Brett had been the truest definition of a one-hit wonder.
I thought how strange it was that he—and apparently Mr. Finch—had put so much time and effort and money into this one song and then never recorded another note: according to the Internet and a quick search on Spotify.
But then, I supposed the timing didn’t make sense to pursue a music career when soon after he landed a spot on a show that became such a sensation.
Brett had obviously been far less passionate about music than he was about fame in any form.
The music video was straightforward—Brett wandering the estate, singing to camera.
But when he hit the bridge, a woman in white appeared in the peach orchard.
Ethereal in a gauzy dress, she kept her back to the camera.
Just as she turned, about to reveal her face, she vanished.
In her place, Brett’s hand opened to reveal a rose-pink stone before the camera pulled back to show him alone by the hedge maze.
Right before the camera screen went to black, though, there was a woman’s voice, low and sonorous, whispering the last line of the song: “The one that got away.”
Goosebumps rose on my arms. I recognized that voice. I rewound it and played it back.

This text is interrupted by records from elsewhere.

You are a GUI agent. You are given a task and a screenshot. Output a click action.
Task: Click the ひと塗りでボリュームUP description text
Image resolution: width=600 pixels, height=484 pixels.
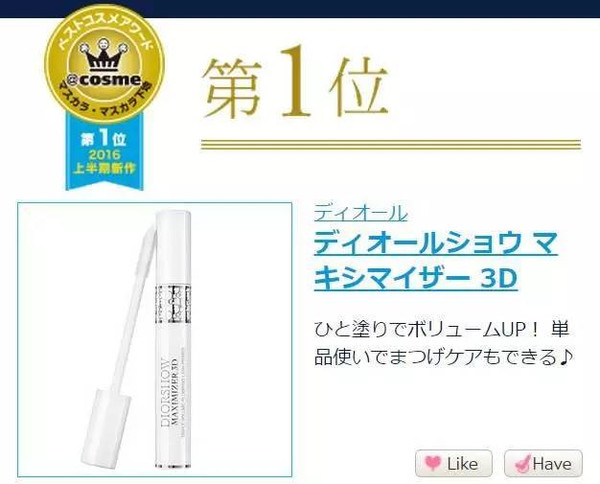click(442, 343)
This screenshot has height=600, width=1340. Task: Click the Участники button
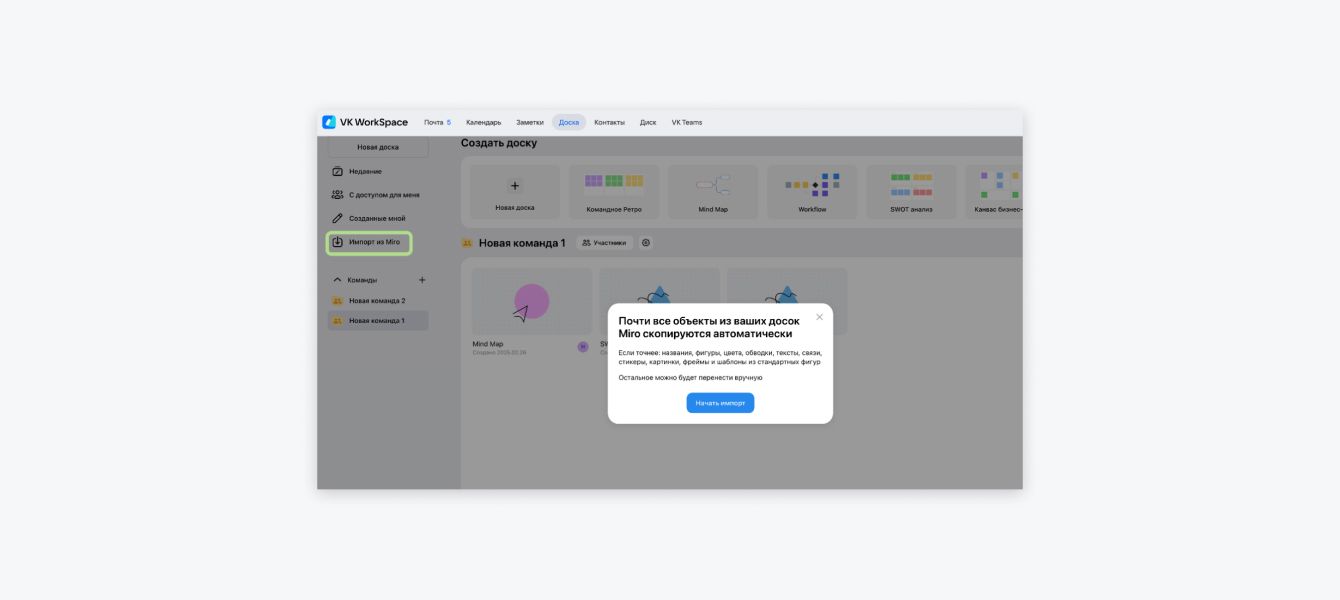coord(604,243)
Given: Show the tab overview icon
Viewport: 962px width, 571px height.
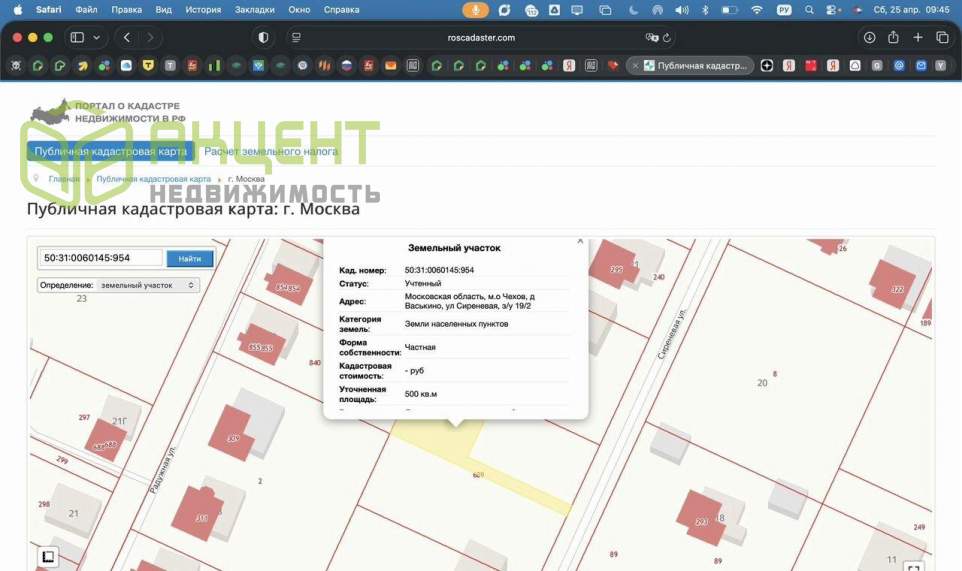Looking at the screenshot, I should click(x=942, y=37).
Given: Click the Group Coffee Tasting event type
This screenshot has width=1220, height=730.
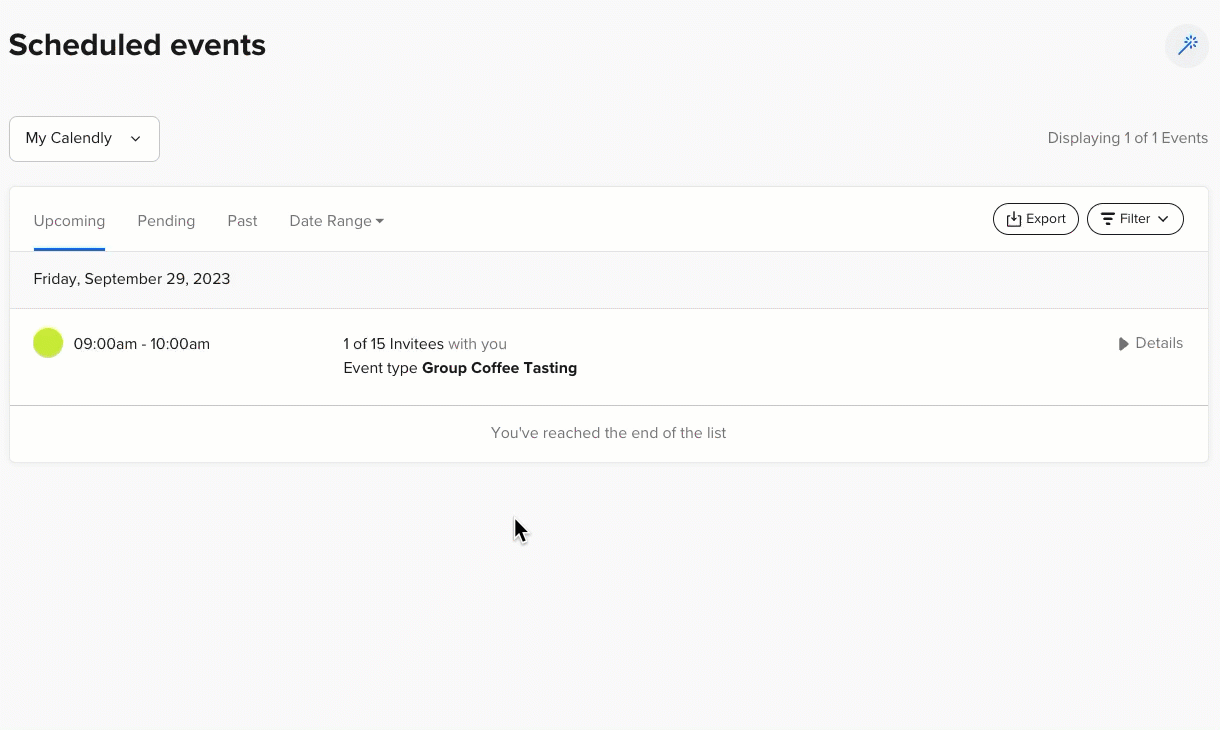Looking at the screenshot, I should tap(499, 368).
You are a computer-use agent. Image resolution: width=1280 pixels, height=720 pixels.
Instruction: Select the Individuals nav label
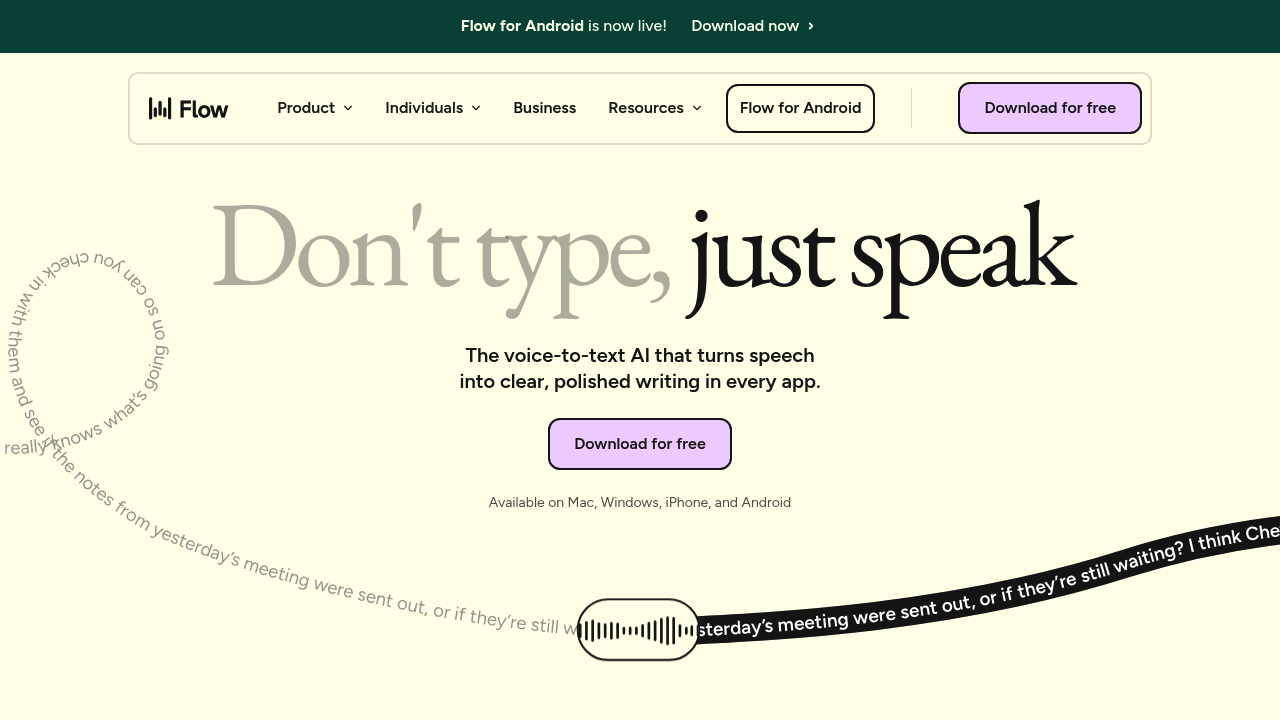point(424,108)
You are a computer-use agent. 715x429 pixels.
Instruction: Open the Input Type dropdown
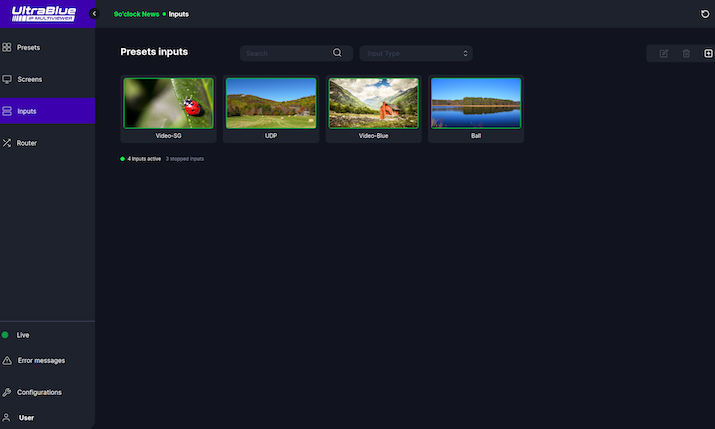[416, 53]
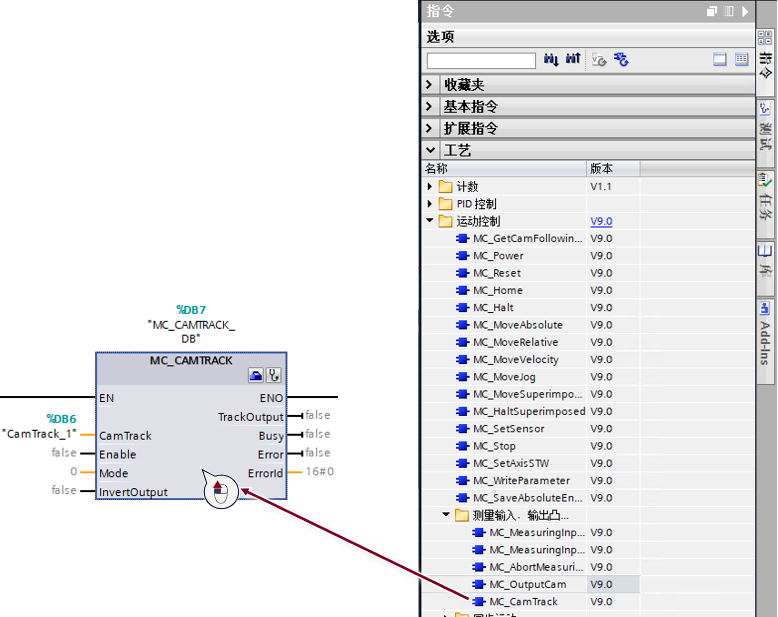Click the MC_CamTrack instruction icon
The image size is (778, 617).
479,602
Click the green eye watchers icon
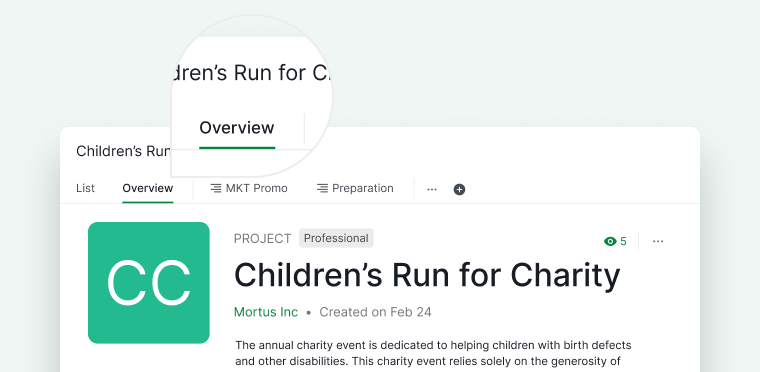Viewport: 760px width, 372px height. pyautogui.click(x=610, y=241)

Then, I did it again.
I could swear that was the same voice in the interview clips, the same voice I’d heard echoing through the speakers in the Media Room earlier that evening when I’d stumbled on Anton and Lacy.
I played it again, even more certain this time that the voice of the woman in the music video was the same as the interviewer off-screen in Small Town, Big Romance.
But that timing didn’t make sense. This song had been produced before he’d been on the show.
I considered what this might mean. The date of the files confirmed the fact that the music video had been finished a few months before Small Town, Big Romance even started filming. But the voice unmistakably belonged to the same woman.
Did that mean that Brett had known the interviewer before he arrived at the show? Or had this person been a convenient actress for the recording of the video? Had she somehow also gotten the gig as the interviewer on Small Town, Big Romance?